В тени Гоголя | страница 11



«Соотечественники! ведь и у меня в жилах тоже русская кровь, как и у вас… Дайте мне почувствовать, что и мое поприще так же честно, как и вы все служите, что не пустой я какой-нибудь скоморох, созданный для потехи пустых людей, но честный чиновник великого Божьего государства…» («Развязка „Ревизора“», 1846 г.).

Повторяю: пусть не смущает вас устаревшее слово «чиновник». Оно у Гоголя такой же синоним для обозначения общей пользы, как любой «сапожник», «подвижник». «Божье государство» тоже легко заменить любым другим «производством», «светлым царством добра» или еще чем-нибудь хорошим. И всё станет понятно.

Непонятнее другое. Писатель настолько важное в нравственном содержании имя, что назвавшийся им всё время как будто оправдывается в том, что он писатель, словно это что-то сомнительное, недостоверное, и старается доказать на словах и на деле, что он такой же честный и законный человек на земле, как, скажем, врач, инженер, учитель, солдат, чиновник, работник, сеятель, коновод, водовоз — кто угодно, но только не писатель.

Это как в геометрии Лобачевского, где параллельные линии, говорят, пересекаются. Но такое пересечение непересекаемых параллелей позволяет наконец докопаться, чего же, собственно, алчет наша душа, требуя от козла молока, от художника — чиновника, от искусства — пользы. Душа (и это, сдается, посерьезнее исконной отзывчивости на чужие несчастья, или — жажды самопожертвования) ни о чем так не страждет, не плачет, как — о красоте.

С ума сойти! Не о пользе? Не о добре? И даже не о спасении человечества посредством полезных рецептов? Нет. О красоте. О той красоте, которая воскресит мир. Которая совершенна, всесильна и поэтому излучает, как солнце, — истину и добро, всё удостоверяя и ублаготворяя собою. И поэтому заурядная, бездейственная красота, превозносимая эстетиками, от которой ни тепло, ни холодно, которой не накормишь, не сошьешь сапоги, не излечишь от болезни и смерти, — эта неполная, недостаточная красота нам обидна и оскорбительна, заставляя в свой черед обижаться на писателей и художников, неспособных нас осчастливить в том размере, как этого ожидает душа, взыскующая красоты совершенной.

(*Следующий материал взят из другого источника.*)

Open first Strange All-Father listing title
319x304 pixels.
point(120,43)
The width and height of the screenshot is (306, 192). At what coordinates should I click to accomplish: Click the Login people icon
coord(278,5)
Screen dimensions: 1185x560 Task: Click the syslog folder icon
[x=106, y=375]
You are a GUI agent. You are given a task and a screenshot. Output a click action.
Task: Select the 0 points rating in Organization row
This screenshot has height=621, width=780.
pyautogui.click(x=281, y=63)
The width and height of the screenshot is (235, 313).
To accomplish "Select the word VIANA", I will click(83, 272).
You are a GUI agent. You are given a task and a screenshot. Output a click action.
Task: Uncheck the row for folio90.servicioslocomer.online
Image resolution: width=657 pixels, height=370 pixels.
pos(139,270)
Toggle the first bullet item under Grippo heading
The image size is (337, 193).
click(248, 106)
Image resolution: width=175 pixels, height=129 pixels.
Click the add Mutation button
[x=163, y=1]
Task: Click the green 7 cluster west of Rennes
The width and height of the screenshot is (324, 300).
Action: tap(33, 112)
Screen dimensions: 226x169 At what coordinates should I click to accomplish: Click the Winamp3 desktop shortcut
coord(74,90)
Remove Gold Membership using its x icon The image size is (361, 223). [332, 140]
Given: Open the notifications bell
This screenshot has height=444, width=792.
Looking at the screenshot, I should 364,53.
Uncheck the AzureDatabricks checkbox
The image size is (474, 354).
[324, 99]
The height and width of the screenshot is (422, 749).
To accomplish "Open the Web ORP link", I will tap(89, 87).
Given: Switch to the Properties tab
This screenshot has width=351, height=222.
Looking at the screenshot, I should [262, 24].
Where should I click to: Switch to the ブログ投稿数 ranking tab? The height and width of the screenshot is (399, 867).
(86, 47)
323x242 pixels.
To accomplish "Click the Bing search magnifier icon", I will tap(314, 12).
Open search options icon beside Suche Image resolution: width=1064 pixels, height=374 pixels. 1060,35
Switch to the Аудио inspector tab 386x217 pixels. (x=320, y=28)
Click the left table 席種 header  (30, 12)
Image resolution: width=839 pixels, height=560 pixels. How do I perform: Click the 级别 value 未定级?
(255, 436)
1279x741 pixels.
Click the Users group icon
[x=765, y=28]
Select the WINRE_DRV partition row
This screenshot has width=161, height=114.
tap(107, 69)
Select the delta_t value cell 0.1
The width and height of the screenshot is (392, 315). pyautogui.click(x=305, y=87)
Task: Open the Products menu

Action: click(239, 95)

Что до Гоголя, то над ним в разгар морализаторства — может быть, больше, чем когда бы то ни было, — довлела вера в прекрасное. Она-то и понуждала его к отказу от литературного прошлого, не оправдавшего чрезмерных надежд. Но Гоголь не заглох, не охладел к писательству, — напротив, был им заворожен, околдован и ждал и жаждал слишком многого на этой шаткой стезе что никакое искусство, строго говоря, не в силах исполнить. Оттого он и предал былые забавы анафеме — не как монах, но как автор, уверовавший в свое амплуа, в верховную должность художника, от которого на потомство по прямому проводу нисходит живой огонь, отчего зависит, если хотите, даже исход истории. В этом плане преувеличенный страх за свой писательский грех свидетельствовал о необоримой гордыне того, чья неисправность сулила человечеству бедствия и кто, значит, властен был правильным поворотом пера избавить нас от грозящих напастей и потрясений.